On Friday, January 29th I attended a much anticipated master class with the oldest living yoga teacher and Master Instructor Tao Porchon-Lynch. To give you a little background, she is an extraordinary woman who grew up in a French colony in India where she was introduced to yoga as a young girl. She had an uncle active in the social movement and she met and marched with Gandhi. She was a night club performer in England, a film actress in Hollywood, and a model in France. She has studied yoga for over 70 years with some of the pioneering yoga teachers in India such as B.K.S. Iyengar, and even convinced him to accept women in his rigorous training program (she being one of the first). She founded the Westchester Institute of Yoga in 1982 and has trained hundreds yoga instructors since. You can still find her teaching locally in Westchester, with her schedule listed on her website, when she is not travelling around the world teaching. If being a yoga master wasn’t enough, she began ballroom dancing in her 70’s and has since won over 700 competitions and her current dance partner is 70 years her junior.
It makes it all the more sweet that my yoga teacher studied with Tao and I feel that I am honoring this lineage.

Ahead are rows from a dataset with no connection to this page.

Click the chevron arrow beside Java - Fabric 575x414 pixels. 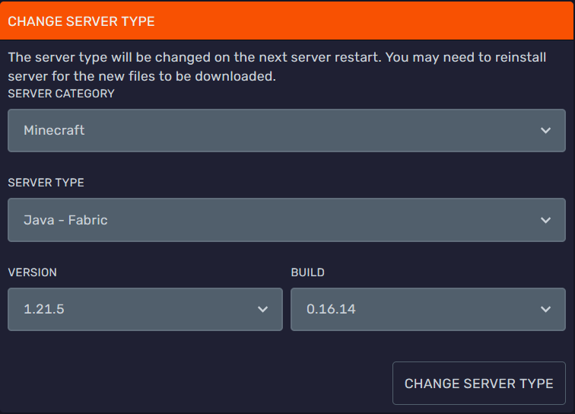(545, 220)
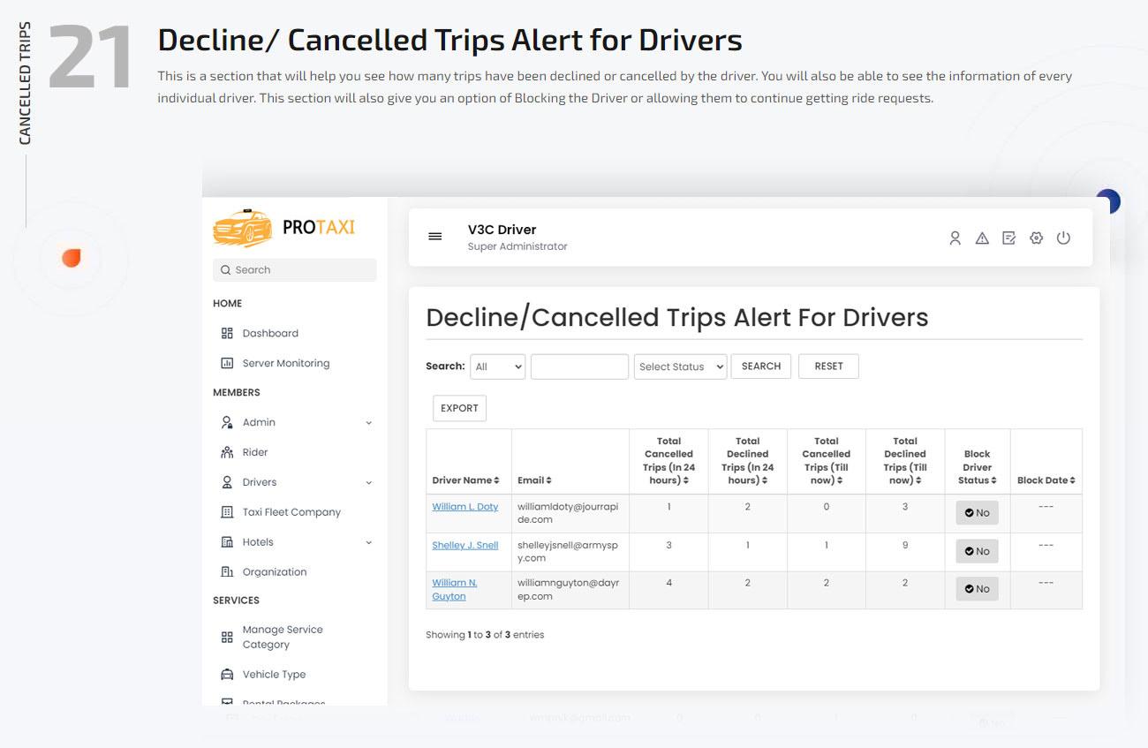Click the settings gear in the header
This screenshot has width=1148, height=748.
point(1036,238)
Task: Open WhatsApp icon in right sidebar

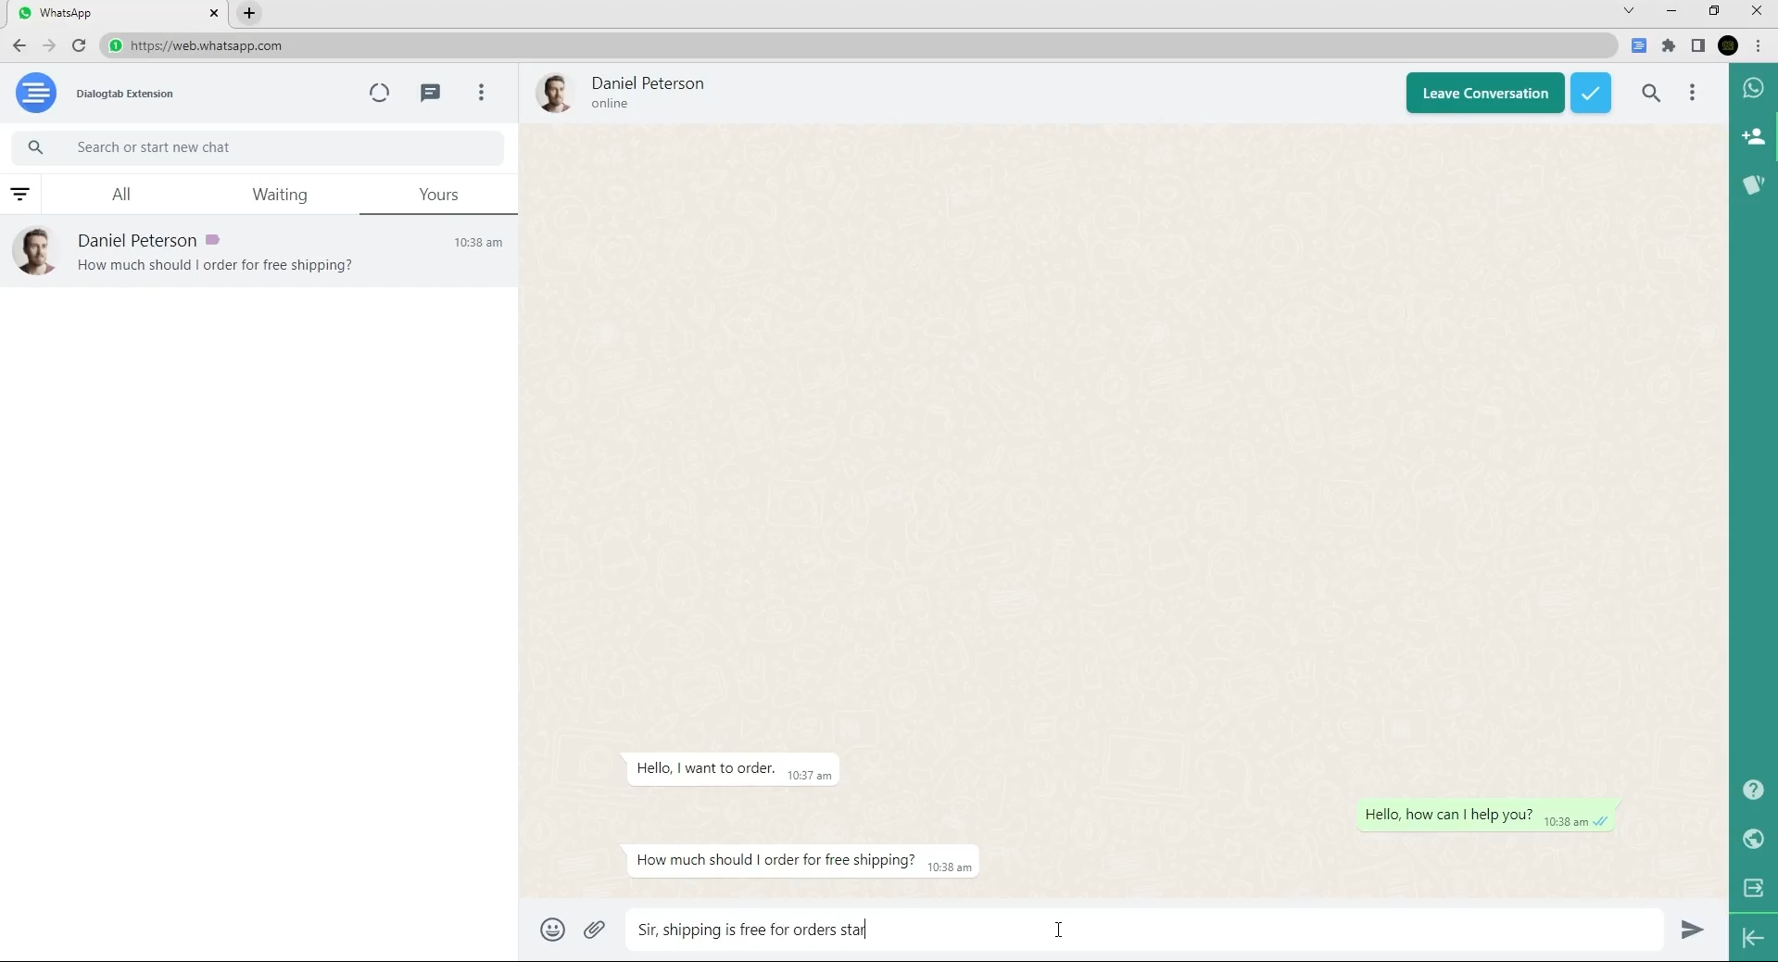Action: (1753, 88)
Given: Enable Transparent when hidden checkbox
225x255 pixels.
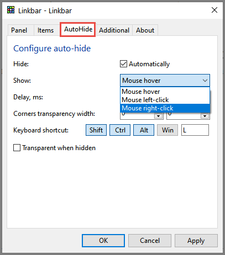Looking at the screenshot, I should pyautogui.click(x=17, y=148).
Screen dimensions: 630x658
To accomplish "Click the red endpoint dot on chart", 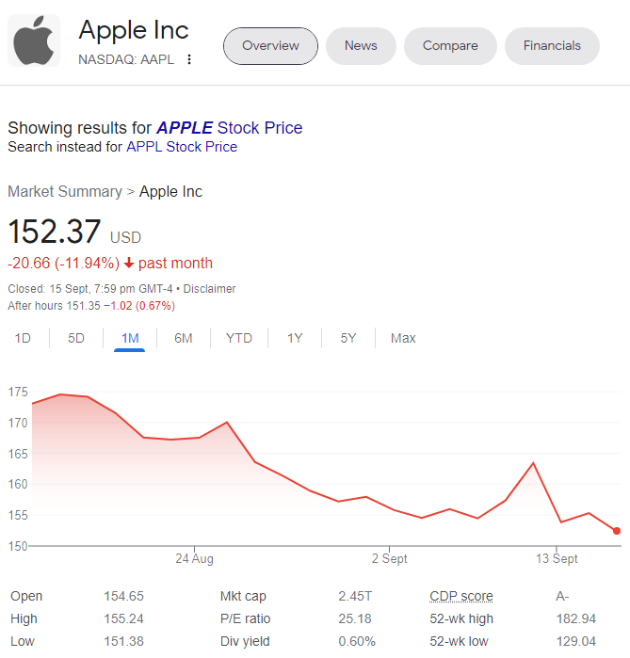I will click(616, 531).
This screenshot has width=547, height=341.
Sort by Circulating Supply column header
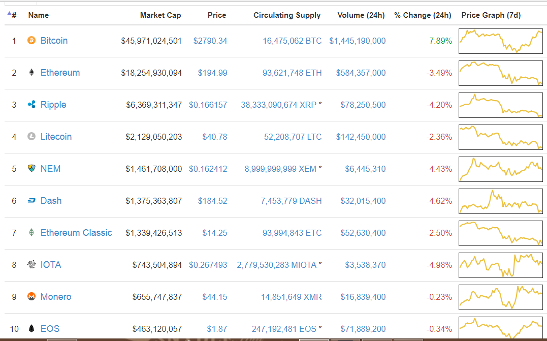click(x=287, y=15)
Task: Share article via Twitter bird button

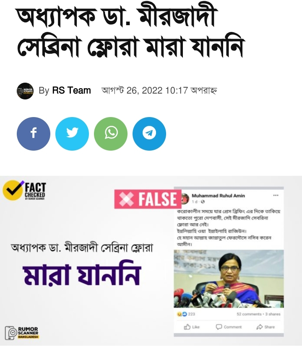Action: point(72,134)
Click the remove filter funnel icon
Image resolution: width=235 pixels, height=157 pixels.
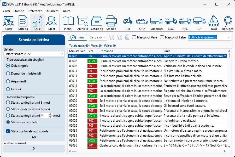[119, 37]
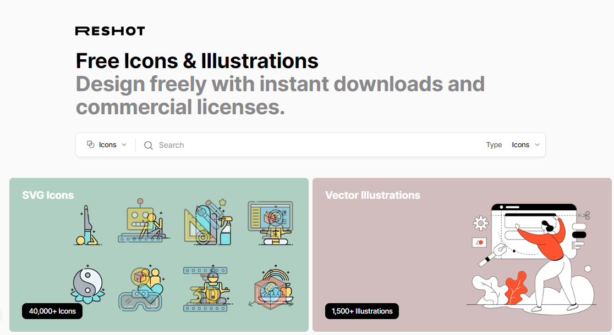
Task: Open the Vector Illustrations heading link
Action: pos(372,195)
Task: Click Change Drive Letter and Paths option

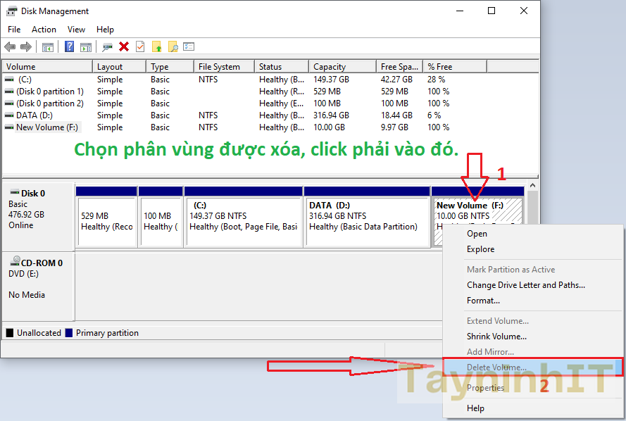Action: (525, 285)
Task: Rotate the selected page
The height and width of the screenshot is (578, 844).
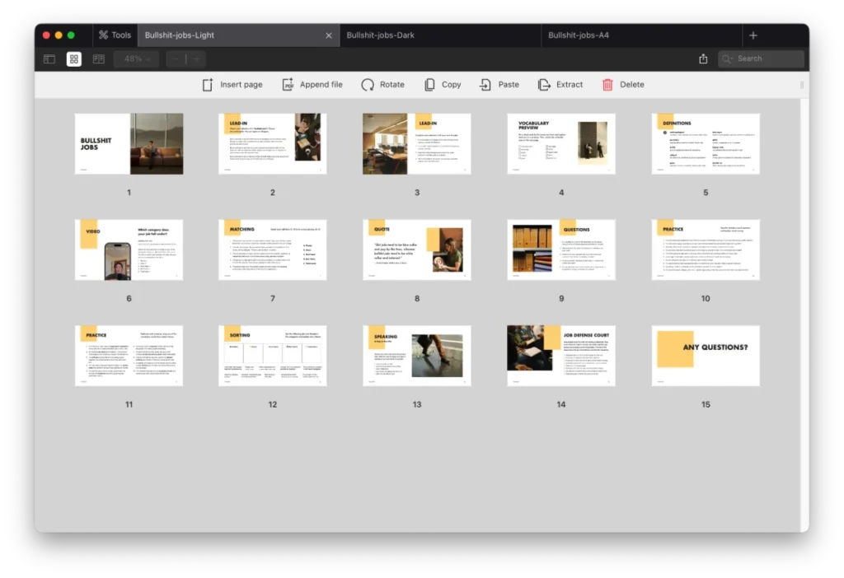Action: click(x=368, y=85)
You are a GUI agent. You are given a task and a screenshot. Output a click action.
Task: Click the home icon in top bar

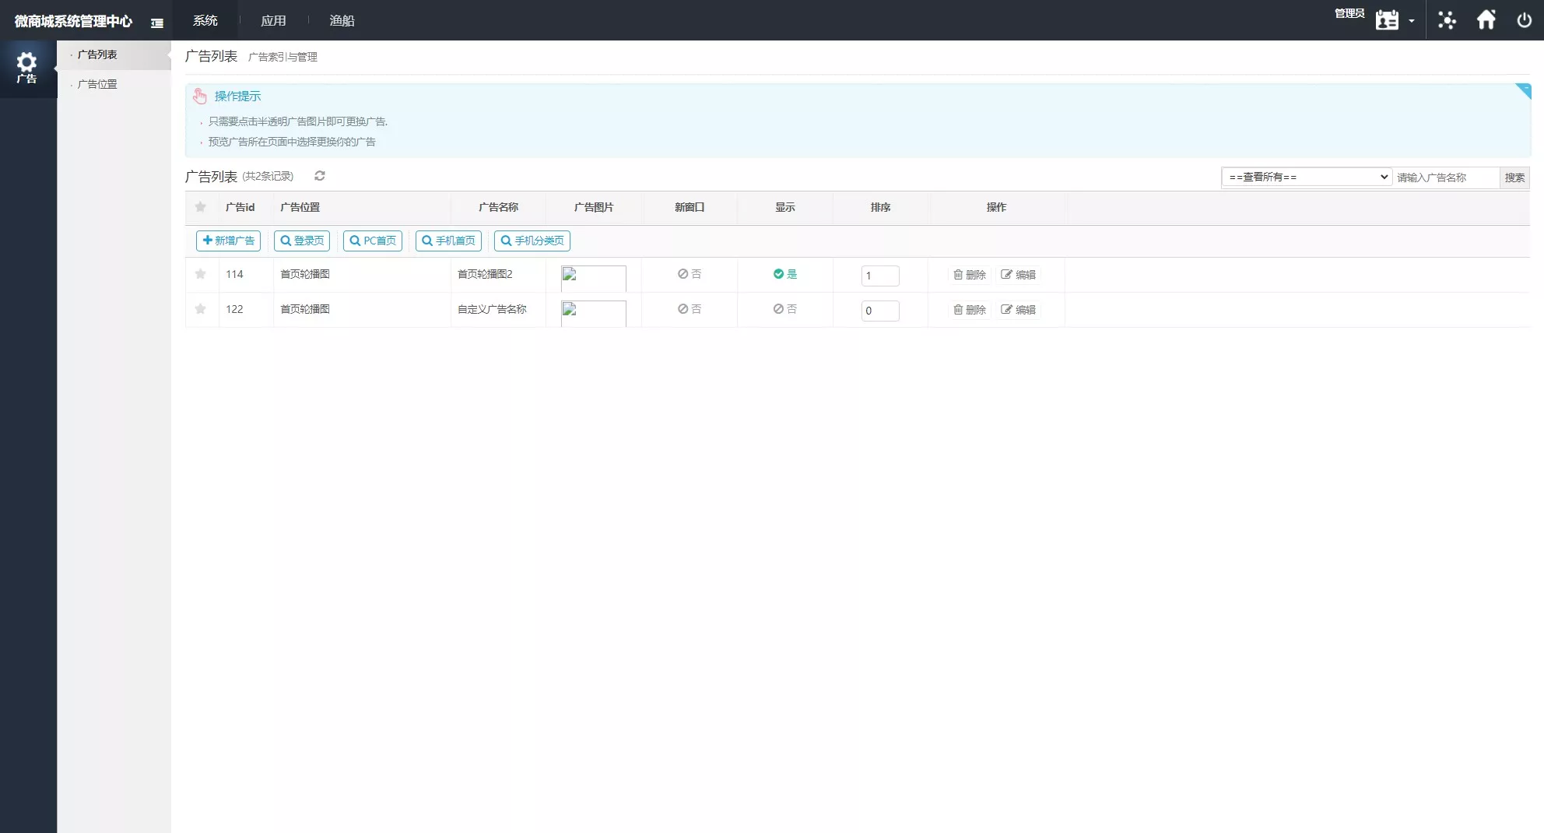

I am unable to make her local classes so when I looked at her schedule and saw that she was teaching a master class at Lifetime Fitness in Westchester (I am an instructor at Lifetime in Montvale), I was actually the first to register for the class.
The evening of the class, I ran into Tao in the Lifetime Cafe, struck by her small stature but awed by her presence. There she was, clad in a faux leopard winter coat, a pair of 2 inch pumps, fancy pants leggings, a sparkly top, a beautiful silver necklace with other baubles on her wrists and fingers, pink lipstick, and a mane of wavy styled gray hair. She was they most stylish woman I have met in the nearly 20 years since my Grandma Lil passed away (who was the epitome of cosmopolitan style to me growing up). Talk about making a first impression. She greeted me with a warm and beautiful smile.
Up in the studio, before class began, person after person was coming to greet her in the front of the room. Here was a guru in the flesh. She began class seated in full lotus position for our warm up. We were soon in for a treat. The most awe-inspiring moments came when she began to teach and demonstrate the poses. She showed us a two-point downward facing dog, where you are inverted balancing on one foot and one hand while holding the other first with the other hand. And she did this with ease. When it was time for us to do the pose, I looked around and more than half of the class was struggling. She took us through beautiful and uplifting flows peppered with sage yoga philosophy and asked us simply celebrate the divine within ourselves.

Her lifelong motto is “There is nothing you cannot do.” Here was a woman who has been living it her whole life. She reminds me a lot of my father who also had a remarkably rich life who’s motto was “Nothing is Impossible.” Something he reminded me of through four decades.

Now here’s even more proof. I went skiing at Ski Sundown in New Hartford, CT, on Saturday with my family. It was the first time I was skiing in a few years and a lesson was at hand. I was pleasantly surprised to have a my hour and half group lesson with just one other person. My instructor was an older gentleman, and as we got to talking, it turns out that he is 82, and has 75 years of skiing experience! He was another fascinating person (having been an aeronautical engineer programming the life support systems for shuttle rides into space).
Within a span of two days, I had taken classes with a combined 150 years of experience!
I was seeing a pattern here. Much like Tao, he has been physically active for most of his life, and neither was ever going to retire from what they love to do most. Here is the secret sauce, once again, proof in the pudding. Believe in yourself, stay active, stay involved, and do what you love to do – and don’t let age be a determining factor.
Many years ago when I was studying theatre in England, I came across an elderly woman at the National Theater in London. It was a fairly quick observation, but there was something about this woman, a sparkle in her eyes that told me she loved life. I promised myself right then and there that that is exactly how I would like to be at her age (she seemed to be in her 70s). That was 20 years ago, and now as I am approaching 50 in a couple of years, it’s time to take stock and not just continue the things I love, but to start anything that I have been putting off. I was so fortunate that I found two more people with that same spark in their eyes.
So let’s take a page from the books of Arnold and Tao and embrace life to the fullest – and keep your body moving for the rest of your life!